Show every line below that contains the string "pyautogui".
----------
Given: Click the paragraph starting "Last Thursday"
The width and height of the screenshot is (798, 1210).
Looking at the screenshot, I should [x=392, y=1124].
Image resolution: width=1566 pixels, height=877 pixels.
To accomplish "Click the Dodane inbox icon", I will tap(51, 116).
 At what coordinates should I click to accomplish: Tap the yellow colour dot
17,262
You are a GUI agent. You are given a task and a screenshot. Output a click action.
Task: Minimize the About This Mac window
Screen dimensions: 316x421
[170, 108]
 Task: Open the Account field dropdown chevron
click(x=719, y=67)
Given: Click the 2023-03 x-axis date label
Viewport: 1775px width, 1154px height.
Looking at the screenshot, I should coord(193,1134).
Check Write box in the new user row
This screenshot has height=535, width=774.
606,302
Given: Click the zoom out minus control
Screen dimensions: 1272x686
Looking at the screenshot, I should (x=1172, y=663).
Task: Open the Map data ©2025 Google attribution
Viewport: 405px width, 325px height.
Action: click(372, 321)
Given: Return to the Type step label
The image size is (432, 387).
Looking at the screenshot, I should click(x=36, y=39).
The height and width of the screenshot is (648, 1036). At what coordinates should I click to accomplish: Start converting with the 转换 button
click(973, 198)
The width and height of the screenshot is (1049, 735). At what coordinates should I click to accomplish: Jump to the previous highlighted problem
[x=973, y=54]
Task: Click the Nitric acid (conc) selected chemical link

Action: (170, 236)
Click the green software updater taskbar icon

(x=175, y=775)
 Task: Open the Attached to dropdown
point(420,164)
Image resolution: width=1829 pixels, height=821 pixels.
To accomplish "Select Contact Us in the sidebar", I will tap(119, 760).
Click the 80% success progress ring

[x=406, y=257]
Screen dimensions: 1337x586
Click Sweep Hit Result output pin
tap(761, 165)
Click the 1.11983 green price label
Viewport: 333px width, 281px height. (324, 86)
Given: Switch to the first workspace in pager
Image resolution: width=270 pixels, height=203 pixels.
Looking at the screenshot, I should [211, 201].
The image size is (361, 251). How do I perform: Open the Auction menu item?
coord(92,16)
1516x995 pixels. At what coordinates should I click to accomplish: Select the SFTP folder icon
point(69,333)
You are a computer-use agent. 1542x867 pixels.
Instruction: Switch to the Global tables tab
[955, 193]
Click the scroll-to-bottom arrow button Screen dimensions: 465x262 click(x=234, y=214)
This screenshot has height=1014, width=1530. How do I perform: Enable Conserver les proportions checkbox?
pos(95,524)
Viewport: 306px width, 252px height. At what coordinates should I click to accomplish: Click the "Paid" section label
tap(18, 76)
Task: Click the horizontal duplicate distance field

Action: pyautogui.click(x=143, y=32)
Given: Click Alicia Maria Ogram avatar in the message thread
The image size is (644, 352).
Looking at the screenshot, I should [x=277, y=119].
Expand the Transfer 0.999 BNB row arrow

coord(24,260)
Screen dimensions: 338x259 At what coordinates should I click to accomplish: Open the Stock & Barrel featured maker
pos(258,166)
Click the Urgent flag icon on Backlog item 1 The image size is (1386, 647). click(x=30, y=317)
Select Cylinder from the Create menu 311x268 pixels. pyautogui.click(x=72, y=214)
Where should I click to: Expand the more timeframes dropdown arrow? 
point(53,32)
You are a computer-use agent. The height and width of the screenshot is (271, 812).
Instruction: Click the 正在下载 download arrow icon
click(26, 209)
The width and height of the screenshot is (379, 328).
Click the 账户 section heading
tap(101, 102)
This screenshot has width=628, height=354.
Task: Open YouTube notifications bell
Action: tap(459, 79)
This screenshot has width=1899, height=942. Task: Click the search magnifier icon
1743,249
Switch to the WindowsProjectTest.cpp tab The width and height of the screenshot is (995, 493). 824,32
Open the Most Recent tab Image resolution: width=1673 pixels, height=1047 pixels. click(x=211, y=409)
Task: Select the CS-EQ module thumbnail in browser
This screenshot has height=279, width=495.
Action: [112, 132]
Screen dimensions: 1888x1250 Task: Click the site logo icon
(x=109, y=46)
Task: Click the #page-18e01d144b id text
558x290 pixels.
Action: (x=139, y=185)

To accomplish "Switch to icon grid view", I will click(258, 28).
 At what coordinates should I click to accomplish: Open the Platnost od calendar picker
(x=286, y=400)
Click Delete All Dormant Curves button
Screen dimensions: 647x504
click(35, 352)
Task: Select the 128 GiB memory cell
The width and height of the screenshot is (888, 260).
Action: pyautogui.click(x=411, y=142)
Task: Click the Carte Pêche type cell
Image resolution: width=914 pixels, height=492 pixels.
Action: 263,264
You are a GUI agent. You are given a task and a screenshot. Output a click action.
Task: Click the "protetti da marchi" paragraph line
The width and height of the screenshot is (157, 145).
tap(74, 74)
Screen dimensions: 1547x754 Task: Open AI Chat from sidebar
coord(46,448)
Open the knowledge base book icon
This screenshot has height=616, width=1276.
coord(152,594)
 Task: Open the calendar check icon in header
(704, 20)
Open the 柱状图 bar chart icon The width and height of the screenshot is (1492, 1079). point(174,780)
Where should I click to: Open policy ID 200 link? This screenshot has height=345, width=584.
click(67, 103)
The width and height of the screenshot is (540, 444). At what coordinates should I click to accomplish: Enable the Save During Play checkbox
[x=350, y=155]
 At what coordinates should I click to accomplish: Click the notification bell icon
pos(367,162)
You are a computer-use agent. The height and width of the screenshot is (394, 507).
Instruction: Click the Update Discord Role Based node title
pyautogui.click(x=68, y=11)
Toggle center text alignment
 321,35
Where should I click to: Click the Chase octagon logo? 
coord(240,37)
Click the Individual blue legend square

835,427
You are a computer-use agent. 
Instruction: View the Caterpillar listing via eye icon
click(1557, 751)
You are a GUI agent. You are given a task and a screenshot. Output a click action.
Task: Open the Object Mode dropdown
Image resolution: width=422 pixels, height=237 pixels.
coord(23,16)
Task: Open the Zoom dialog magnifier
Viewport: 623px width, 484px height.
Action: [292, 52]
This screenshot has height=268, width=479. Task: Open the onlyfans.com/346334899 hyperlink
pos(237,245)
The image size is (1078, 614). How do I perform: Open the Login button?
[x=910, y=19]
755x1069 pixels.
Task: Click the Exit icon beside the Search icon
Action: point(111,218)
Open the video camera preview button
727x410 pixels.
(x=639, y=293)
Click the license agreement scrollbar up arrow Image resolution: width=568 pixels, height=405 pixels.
----------
→ **Complete answer**:
Action: pyautogui.click(x=143, y=32)
Select Cylinder from the Create menu 311x268 pixels. pyautogui.click(x=72, y=214)
Action: pyautogui.click(x=411, y=142)
pyautogui.click(x=68, y=11)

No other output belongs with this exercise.